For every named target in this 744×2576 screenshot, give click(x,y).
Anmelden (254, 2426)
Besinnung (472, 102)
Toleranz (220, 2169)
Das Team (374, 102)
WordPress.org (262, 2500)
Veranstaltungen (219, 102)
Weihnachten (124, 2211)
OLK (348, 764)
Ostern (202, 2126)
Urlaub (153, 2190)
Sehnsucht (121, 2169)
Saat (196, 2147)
+ + + + + + +
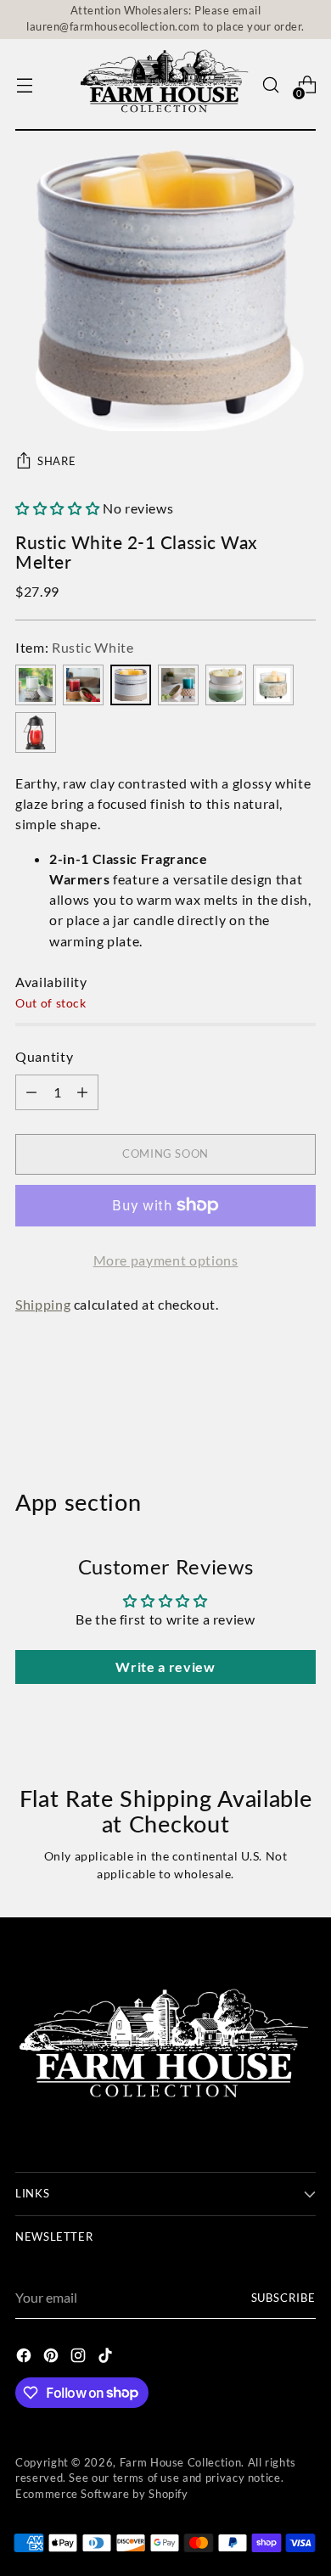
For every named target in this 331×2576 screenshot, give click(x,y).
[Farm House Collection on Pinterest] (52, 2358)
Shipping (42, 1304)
+ + + + + + +
# EXERCISE BRIEF:
Output exactly one stretch of the listing: from the line containing "WordPress.org (262, 2500)" through the line containing "Saat (196, 2147)", both end lines included.

# RESPONSE:
WordPress.org (262, 2500)
Veranstaltungen (219, 102)
Weihnachten (124, 2211)
OLK (348, 764)
Ostern (202, 2126)
Urlaub (153, 2190)
Sehnsucht (121, 2169)
Saat (196, 2147)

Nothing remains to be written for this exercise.